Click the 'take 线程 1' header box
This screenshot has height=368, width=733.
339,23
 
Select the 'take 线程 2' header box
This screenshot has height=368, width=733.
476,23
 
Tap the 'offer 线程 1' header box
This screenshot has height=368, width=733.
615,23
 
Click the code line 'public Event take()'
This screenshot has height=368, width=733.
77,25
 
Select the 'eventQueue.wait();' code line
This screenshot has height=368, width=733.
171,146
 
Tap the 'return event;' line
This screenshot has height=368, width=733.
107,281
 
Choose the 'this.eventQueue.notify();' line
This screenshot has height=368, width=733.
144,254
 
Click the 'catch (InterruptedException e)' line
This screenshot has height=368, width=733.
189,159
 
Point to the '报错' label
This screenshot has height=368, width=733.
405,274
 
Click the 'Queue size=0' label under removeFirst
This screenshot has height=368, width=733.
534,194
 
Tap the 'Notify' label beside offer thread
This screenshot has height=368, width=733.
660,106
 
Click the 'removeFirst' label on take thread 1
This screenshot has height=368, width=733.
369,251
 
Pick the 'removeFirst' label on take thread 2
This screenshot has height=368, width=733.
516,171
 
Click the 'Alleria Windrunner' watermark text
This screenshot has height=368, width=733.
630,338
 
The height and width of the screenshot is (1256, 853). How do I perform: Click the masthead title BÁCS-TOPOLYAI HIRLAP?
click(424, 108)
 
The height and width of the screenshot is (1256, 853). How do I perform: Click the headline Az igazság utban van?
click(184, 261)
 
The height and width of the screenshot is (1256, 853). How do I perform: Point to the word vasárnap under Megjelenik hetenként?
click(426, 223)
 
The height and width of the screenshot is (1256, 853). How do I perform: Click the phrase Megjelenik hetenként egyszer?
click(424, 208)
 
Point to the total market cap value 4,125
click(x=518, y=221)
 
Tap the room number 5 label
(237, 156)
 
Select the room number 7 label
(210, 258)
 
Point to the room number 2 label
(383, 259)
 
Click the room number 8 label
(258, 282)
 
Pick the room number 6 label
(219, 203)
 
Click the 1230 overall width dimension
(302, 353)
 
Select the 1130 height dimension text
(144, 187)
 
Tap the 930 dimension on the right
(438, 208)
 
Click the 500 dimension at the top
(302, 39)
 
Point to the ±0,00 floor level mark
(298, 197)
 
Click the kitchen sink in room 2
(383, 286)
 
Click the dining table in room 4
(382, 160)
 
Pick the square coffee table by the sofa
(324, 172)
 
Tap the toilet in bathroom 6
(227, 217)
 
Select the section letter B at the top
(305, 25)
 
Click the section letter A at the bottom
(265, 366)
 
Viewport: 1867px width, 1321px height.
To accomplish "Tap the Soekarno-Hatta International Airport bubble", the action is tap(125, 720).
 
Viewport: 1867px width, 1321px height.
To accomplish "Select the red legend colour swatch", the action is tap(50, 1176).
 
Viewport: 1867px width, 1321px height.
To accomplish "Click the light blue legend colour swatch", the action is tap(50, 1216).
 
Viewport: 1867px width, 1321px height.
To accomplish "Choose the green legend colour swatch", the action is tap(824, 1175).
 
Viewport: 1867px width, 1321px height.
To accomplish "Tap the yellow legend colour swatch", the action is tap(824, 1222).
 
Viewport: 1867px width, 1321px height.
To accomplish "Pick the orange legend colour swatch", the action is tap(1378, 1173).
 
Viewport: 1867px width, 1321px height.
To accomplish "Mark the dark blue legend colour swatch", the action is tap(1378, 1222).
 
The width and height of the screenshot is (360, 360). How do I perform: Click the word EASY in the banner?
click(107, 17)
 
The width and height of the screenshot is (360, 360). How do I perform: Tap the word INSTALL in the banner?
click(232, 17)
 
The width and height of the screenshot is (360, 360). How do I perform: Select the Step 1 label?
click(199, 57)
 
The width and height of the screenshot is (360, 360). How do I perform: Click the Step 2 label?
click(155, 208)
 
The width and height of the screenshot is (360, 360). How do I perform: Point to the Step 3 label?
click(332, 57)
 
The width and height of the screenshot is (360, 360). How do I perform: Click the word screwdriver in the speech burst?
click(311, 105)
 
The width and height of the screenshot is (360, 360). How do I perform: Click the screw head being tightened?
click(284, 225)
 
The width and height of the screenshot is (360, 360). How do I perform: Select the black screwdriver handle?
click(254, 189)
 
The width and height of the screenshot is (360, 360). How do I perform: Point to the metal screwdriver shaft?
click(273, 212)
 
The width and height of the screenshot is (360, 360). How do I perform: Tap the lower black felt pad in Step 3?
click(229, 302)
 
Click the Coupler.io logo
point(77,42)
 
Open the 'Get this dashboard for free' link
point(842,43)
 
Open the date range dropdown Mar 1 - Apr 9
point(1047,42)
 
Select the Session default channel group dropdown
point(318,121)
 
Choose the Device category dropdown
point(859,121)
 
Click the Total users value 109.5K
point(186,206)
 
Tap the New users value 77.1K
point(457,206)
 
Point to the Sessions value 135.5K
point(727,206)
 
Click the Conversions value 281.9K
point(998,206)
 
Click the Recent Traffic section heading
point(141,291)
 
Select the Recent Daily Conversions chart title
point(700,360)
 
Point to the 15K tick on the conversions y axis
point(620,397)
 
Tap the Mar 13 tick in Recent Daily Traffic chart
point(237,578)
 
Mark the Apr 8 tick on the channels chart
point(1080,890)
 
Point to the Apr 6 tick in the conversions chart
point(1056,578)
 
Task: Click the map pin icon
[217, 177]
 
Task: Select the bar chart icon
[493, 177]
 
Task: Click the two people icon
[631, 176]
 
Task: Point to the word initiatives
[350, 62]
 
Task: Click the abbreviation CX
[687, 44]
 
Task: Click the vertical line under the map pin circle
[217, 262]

- - - - - - -

▶ _Goal_: Rewrite the stretch of records from the line containing "Click the Recent Traffic section heading" through the end of the records, requests included, with every coordinate in the answers multiplied by 2.55 and rounded to a whole number (halves round up).

▶ _Solution to this exercise_:
Click the Recent Traffic section heading
point(360,742)
 
Select the Recent Daily Conversions chart title
point(1785,918)
 
Point to the 15K tick on the conversions y axis
point(1581,1012)
 
Tap the Mar 13 tick in Recent Daily Traffic chart
point(604,1474)
 
Mark the Apr 8 tick on the channels chart
point(2754,2270)
 
Point to the Apr 6 tick in the conversions chart
point(2693,1474)
 
Task: Click the map pin icon
[553, 451]
 
Task: Select the bar chart icon
[1257, 451]
 
Task: Click the two people icon
[1609, 449]
 
Task: Point to the word initiatives
[893, 158]
 
Task: Click the abbreviation CX
[1752, 112]
 
Task: Click the vertical line under the map pin circle
[553, 668]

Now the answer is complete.